TEXTO FORNECIDO ::
--- --- ---

ANOTAÇÃO


Entidade visada: Direcção Regional da Cultura (DRC) e a Câmara Municipal de Angra do Heroísmo (CMAH)
Proc.º: R-1823/06 (Aç)
Área: A1



Assunto: Urbanismo. Demolição de imóvel. Informação prévia. Parecer vinculativo.



Objecto: Indeferimento de demolição de prédio, depois de, em sede de instrução de pedido informação prévia, não ficar explícita a oposição a essa operação urbanística



Decisão: O Provedor de Justiça reconheceu que a Administração não estava vinculada pela informação prévia, cujo processo não foi concluído por decisão do particular. Mas, apesar disso, censurou a forma como as administrações regional autónoma e local veicularam ao particular as informações pertinentes, escamoteando os critérios decisivos para a sua decisão e realçando elementos que só seriam importantes se os seus pareceres vinclulativo e decisão final viessem a ser positivos, o que não aconteceu.



Síntese: Em nome e no interesse da empresa “A”, foi apresentada queixa contra a Direcção Regional da Cultura (DRC) e a Câmara Municipal de Angra do Heroísmo (CMAH), por ser tida como ilegal a actuação de ambas as entidades que conduziu à decisão de não autorizar a demolição do prédio “x”

--- --- ---

AS ENTRADAS ::
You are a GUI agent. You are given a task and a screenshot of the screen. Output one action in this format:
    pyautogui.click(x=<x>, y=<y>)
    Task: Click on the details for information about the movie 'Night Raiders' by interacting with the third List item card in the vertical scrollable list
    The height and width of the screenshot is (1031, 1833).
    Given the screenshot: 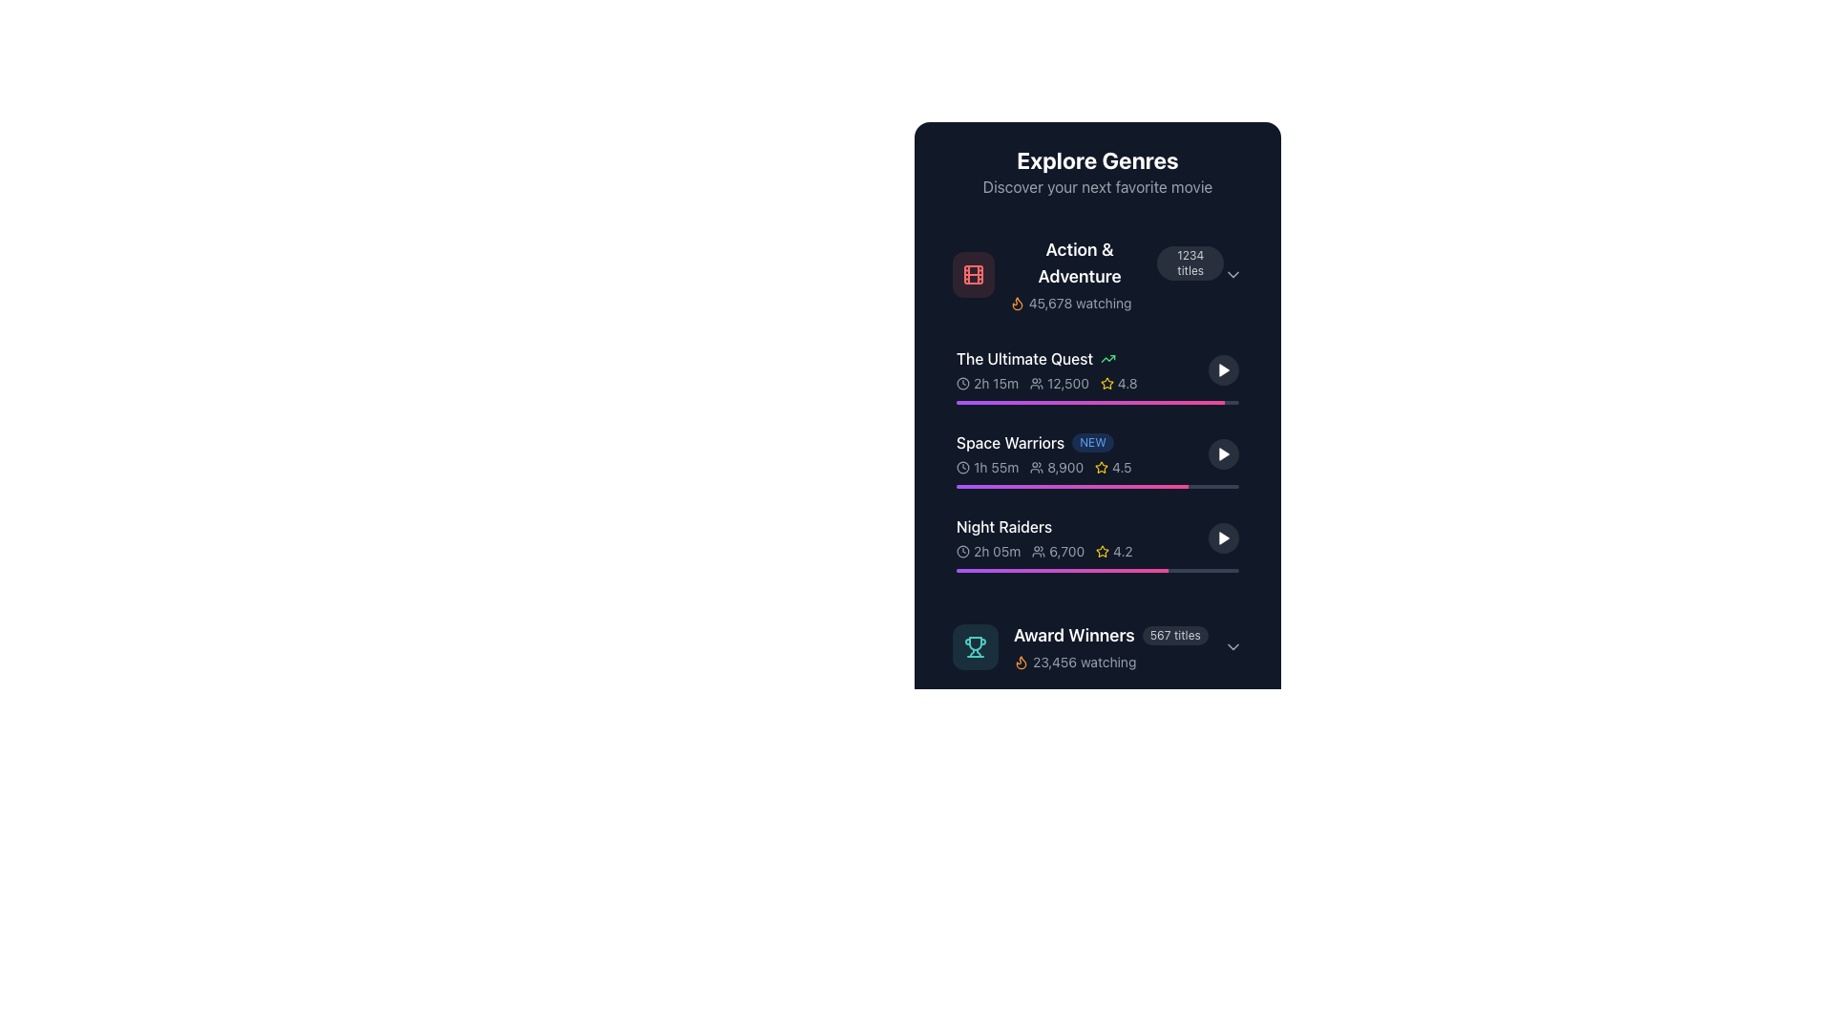 What is the action you would take?
    pyautogui.click(x=1098, y=544)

--- --- ---

CONJUNTO DE TAREFAS ::
**a)** Reescreva as entradas desde a primeira linha até à linha que contém "The height and", inclusive, trocando "third" por "second" e mantendo tudo o resto igual.
**b)** Continue o texto sobre o indeferimento da demolição do prédio a partir do ponto onde termina.
As entradas não têm qualquer relação com o texto.

RESULTADOS POR TAREFA ::
**a)**
You are a GUI agent. You are given a task and a screenshot of the screen. Output one action in this format:
    pyautogui.click(x=<x>, y=<y>)
    Task: Click on the details for information about the movie 'Night Raiders' by interacting with the second List item card in the vertical scrollable list
    The height and width of the screenshot is (1031, 1833).

**b)**
Era alegado que a Administração havia sempre alimentando a esperança de que a demolição seria possível; só quando o particular já tinha elaborado o projecto de arquitectura, com os gastos inerentes, é que tal demolição foi recusada.



O Provedor de Justiça começou por salientar que não havia ilegalidade, susceptível de inquinar a decisão final, na actuação das administrações regional autónoma e local, se bem que merecesse reparo o modo como a DRC e a CMAH, deram cumprimento ao princípio da desburocratização e da eficiência a que estão sujeitas.



De facto:






 1. Deu entrada na CMAH um pedido de informação prévia, tendo em vista obter um juízo sobre a viabilidade da construção de um edifício de apartamentos. Para tal era pretendida a demolição de uma antiga quinta, dado o seu estado de degradação.


2. A CMAH deu início à recolha dos pareceres legalmente previstos. Para o que aqui importa, saliente-se o parecer da então entidade de tutela, o Secretário Regional da Educação e Cultura:






 “O requerente deverá apresentar os seguintes elementos em falta (…). As peças desenhadas não são suficientes para uma leitura adequada da proposta. (…) É necessário também entregar um relatório técnico (arquitectónico/estrutural) justificando a demolição pretendida. Para além disso deverá cumprir com o disposto no artigo 5.º do DLR n.º 11/2000/A, de 19 de Maio e o artigo 49.º da Lei n.º 107/2001, de 8 de Setembro“.



3. Na posse de tais pareceres, deu o reclamante entrada a um pedido de licenciamento para execução de operação urbanística. Já nesta fase, a pronúncia da entidade de tutela da cultura foi: “(…) considero que é prioritária (…) a manutenção da fachada. Contudo os proprietários, invocando o pressuposto de ameaça de ruína, poderão propor a demolição (…).”.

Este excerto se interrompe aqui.